Thursday, March 28, 2024

George Gilder on the Power of Money

Photo credit: BTC Keychain via Flickr (CC BY 2.0)
Photo credit: BTC Keychain via Flickr (CC BY 2.0)

An article published last week by the New York Business Journal covered George Gilder’s recent appearance at the OnFinance conference. During his remarks to the conference’s attendees, Gilder endorsed the use of bitcoin in no uncertain terms:

“I think bitcoin should be conceived, first, as a new infrastructure for the Internet, a new transactions layer that the Internet drastically needs today,” Gilder boldly declared during the daylong OnFinance conference held by AlwaysOn, the San Francisco-based media and events company aimed at entrepreneurs and the VC industry.

Gilder has an impressive résumé in the field of economics which lends credence to his remarks. He is noted as “being former President Reagan’s ‘most quoted living author’ because of his support for supply-side economics,” as well as for being the author of “Wealth and Poverty,” a 1981 bestseller. The article goes on, covering more of Gilder’s remarks:

Bitcoin is a controlled solution, Gilder said, one that puts the power of money back into the hands of its users.

“We have a major movement around the world to change this system. We have the emergence of the blockchain and bitcoin, which I think represents a fundamental new way to think about money,” said Gilder, who has invested in the bitcoin company Rivetz.

Gilder wasn’t worried about the declining value in bitcoin — today, one bitcoin is worth about $237, significantly less than its high point of $1,150 in 2013 — as he compared bitcoin with gold, a valuable commodity that’s certainly had its own ups and downs. Bitcoin’s acceptance will be a process, one that won’t displace the dollar but will establish a “global money that governs Internet commerce.”

It’s really how Gilder sees bitcoin and the Internet that’s the most intriguing, and if you’re in the current digital advertising business, perhaps the most scary.

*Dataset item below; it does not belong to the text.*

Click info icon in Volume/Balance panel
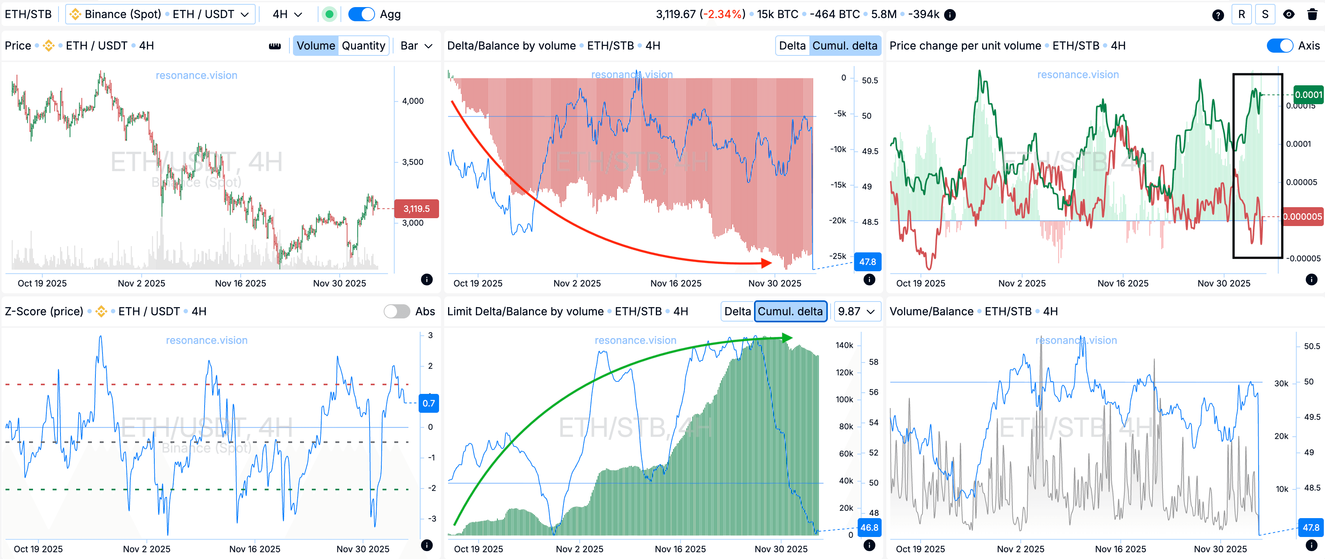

“The great promise of bitcoin is that it will make possible micropayments to actually occur across the Internet,” Gilder said, adding it would “displace what now is the dominant way of paying for media on the Internet, which is advertising.” Pop-ups and other online ads, all of which Gilder clearly disdains, only benefits the aggregators of information. “If micro-payments were seamless and hassle free, than somebody producing a YouTube (video) could also collect the money from the YouTube. Power over content would migrate again to the producers of the content, from the aggregators of it.”

Joshua Pinho works for American Principles in Action.